A lift of an eyebrow, a narrowing of the eyes and the quivering tip of a finger: these were enough to conjure up from thin air not just one but a pageant of lovely women. No magic trick this but a genius at work. At 80 Kalanidhi Narayanan continued her voyage down the emotive lane with two of her disciples in abhinaya - Bragha Bessel and Sangeeta Easwaran at Chandramandala Spaces.
Adding to the special attraction were the fluent voices of Geetha Raja and Shubhashini Parthasarathy rendering compositions of poets such as Kshetrayya, Pattabhiramayya, Dharmapuri Subbarayar and others. Needless to say the vocalists were in full form as they alternated for the melodies.
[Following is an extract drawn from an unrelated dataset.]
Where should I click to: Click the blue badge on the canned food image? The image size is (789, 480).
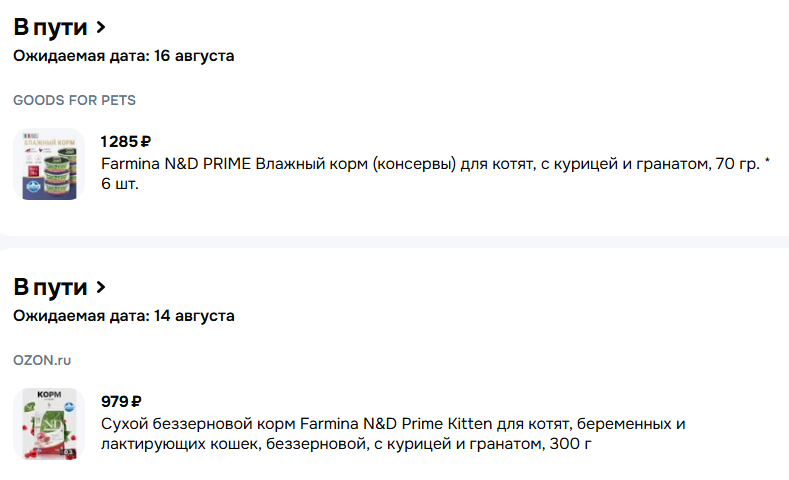(33, 187)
The honeyed delivery of the padams and javalis found able accompaniment with Kannan’s mridangam play and Kalaiarasan’s violin.
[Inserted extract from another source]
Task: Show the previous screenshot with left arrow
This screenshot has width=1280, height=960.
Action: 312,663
The morning’s sumptuous fare included padams and javalis some of which are rarely seen on the regular performing circuits now. A wide-ranging set of emotions from laughter to anger, disgust to suspicion was tossed up like confetti in the air with the ease born of both skill and practice.
Where one nayika confronted her unfaithful lover, another openly set out on a rendezvous ignoring all gossip or idle talk. While one languished in his absence another invited him on the sly.
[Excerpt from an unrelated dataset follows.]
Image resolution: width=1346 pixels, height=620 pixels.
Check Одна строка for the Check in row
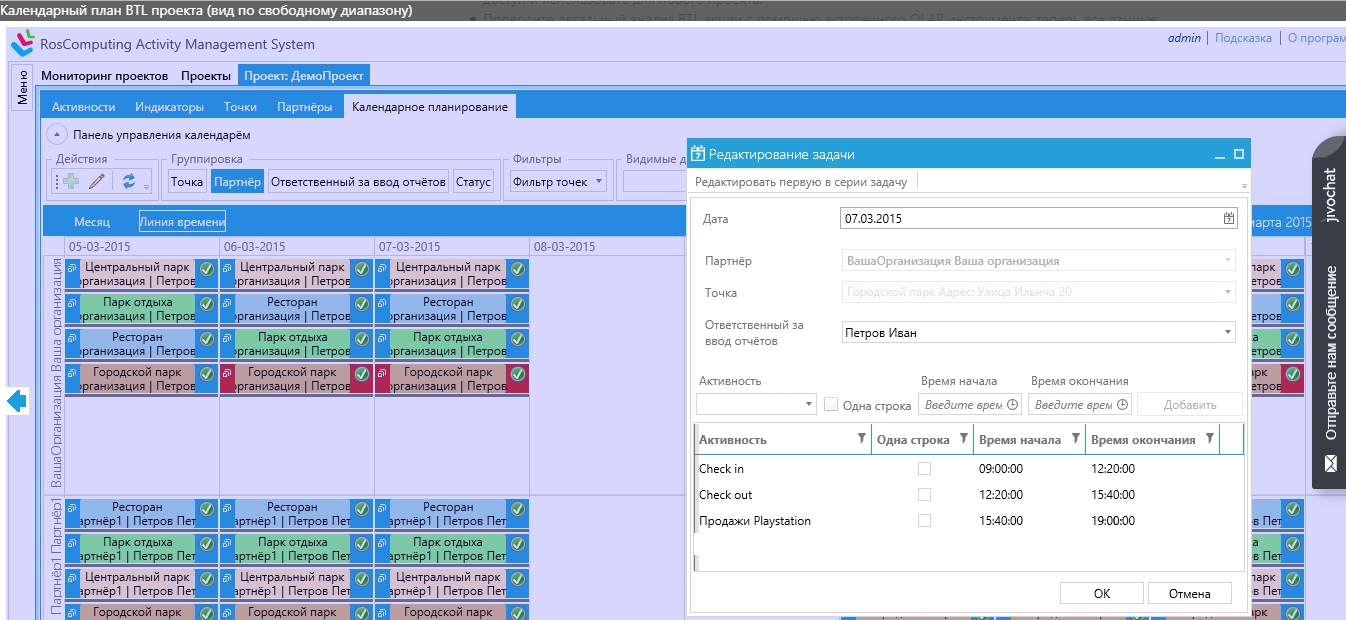click(x=925, y=468)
‘Yemandunamma’ (Kedaragowla) was the opening number performed by Sangeetha. “Strange are the ways of Muvva Gopala” confides the heroine to her friend. Sangeetha’s second lyric ‘Valapu Daatsa’ in Varali expressed the torment of a nayika and her restless state. Eloquent eyes and pouting demeanour marked the dancer’s romantic declarations which came true even in the face of a temporary lack of lighting.
Bragha Bessel’s delineation of a stern nayika taking the errant nayaka to task was a crisp number. ‘Telise Vagalela’ in Bilahari had quick strokes of sarcasm with humour as the heroine laid his flimsy excuses threadbare. Her next number ‘Moratopu’ in Sahana was delectable for the silkiness of emotion and the embroidered details of Krishna’s indifference. The eye could appreciate the rapier-sharp wit of the first lady as well as the deep feelings of the second protagonist.
Among Kalanidhi Narayanan’s core strengths are a deceptive simplicity in delivery of ideas and brevity in hasta prayoga or use of hand gestures. For that morning she had the audience enthralled as she warmed up with ‘Rama Rama Prana Sakhi’ in Bhairavi where a love struck Krishna wonders at the torments suffered by Rama, the Parakeeya nayika for the subsequent ‘Samayamide Ra Ra’ crossed the boundaries in relationships and looked at the intensity of emotions that overpowers the heart. The doyenne’s appeal to the paramour was neither sugar coated nor coy, but endowed with a singular dignity that set this depiction apart.
Similarly whether in the Begada padam ‘Yarukkagilum Bhayama’ that tossed aside conventions or the final piece in Chenjurutti (‘Sakhi Prana’) narrating the lament of the jilted woman, the teacher’s emotional clarity belied her age to uplift the performance.